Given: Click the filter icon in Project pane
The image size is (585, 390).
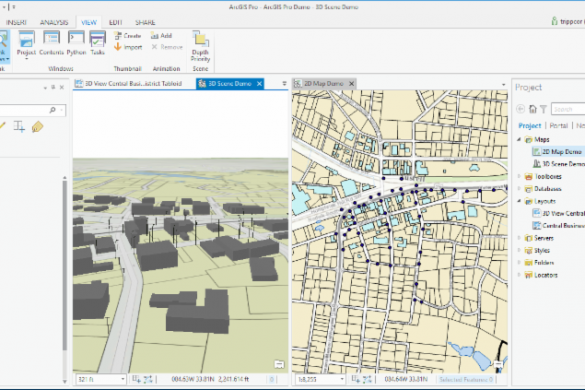Looking at the screenshot, I should (x=544, y=109).
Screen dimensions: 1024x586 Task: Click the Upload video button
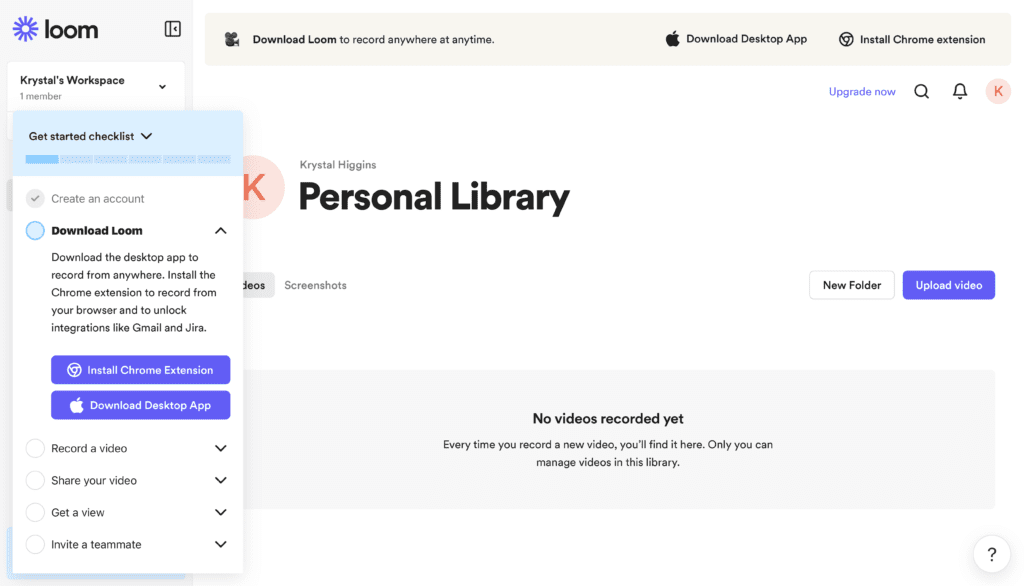[x=948, y=285]
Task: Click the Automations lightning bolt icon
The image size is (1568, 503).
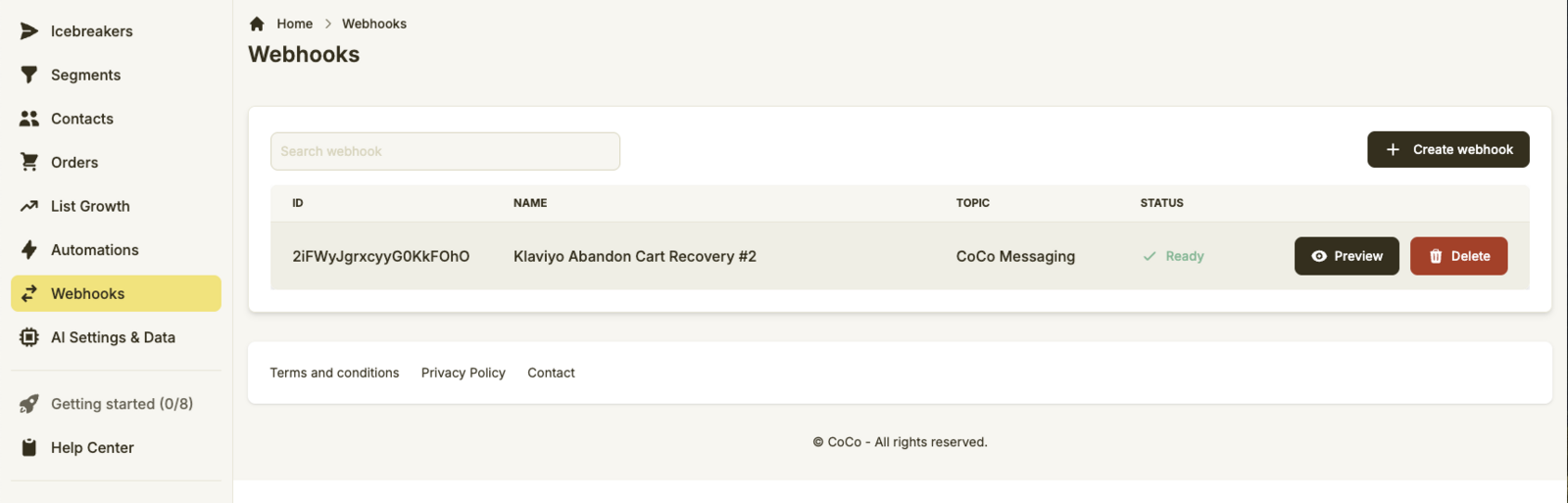Action: pos(29,250)
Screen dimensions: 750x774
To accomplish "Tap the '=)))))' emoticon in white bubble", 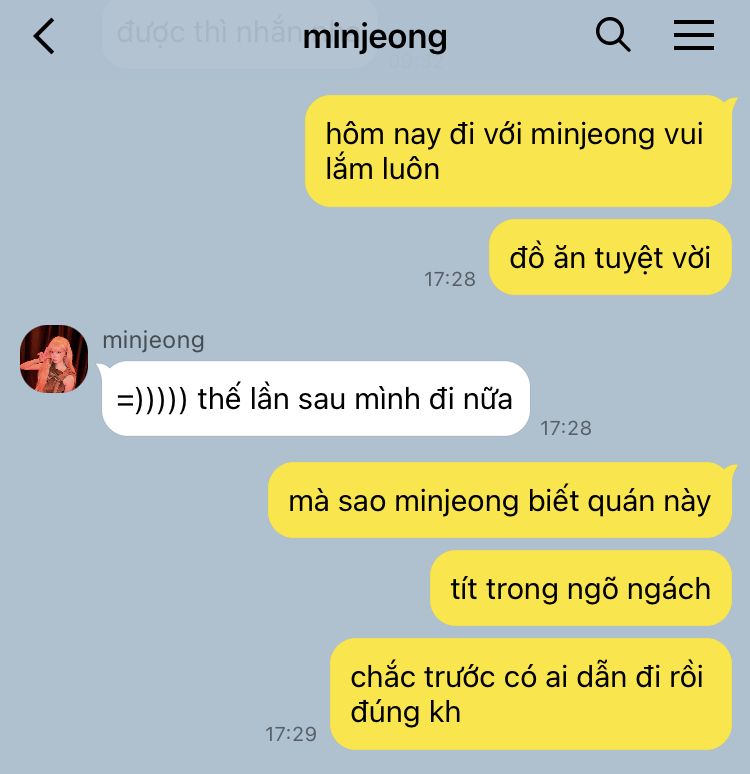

### [PROBLEM REQUIREMENTS]
Number each nonblank line of the data above as a list entry, skipping blank lines and leaving out the pictures.

### [IN RESPONSE]
1. Given: Click the filter icon in Project pane
2. The image size is (585, 390).
3. Looking at the screenshot, I should (x=544, y=109).
4. Screen dimensions: 1024x586 Task: Click the Upload video button
5. [x=948, y=285]
6. Task: Click the Automations lightning bolt icon
7. The image size is (1568, 503).
8. Action: pos(29,250)
9. Screen dimensions: 750x774
10. To accomplish "Tap the '=)))))' emoticon in white bubble", 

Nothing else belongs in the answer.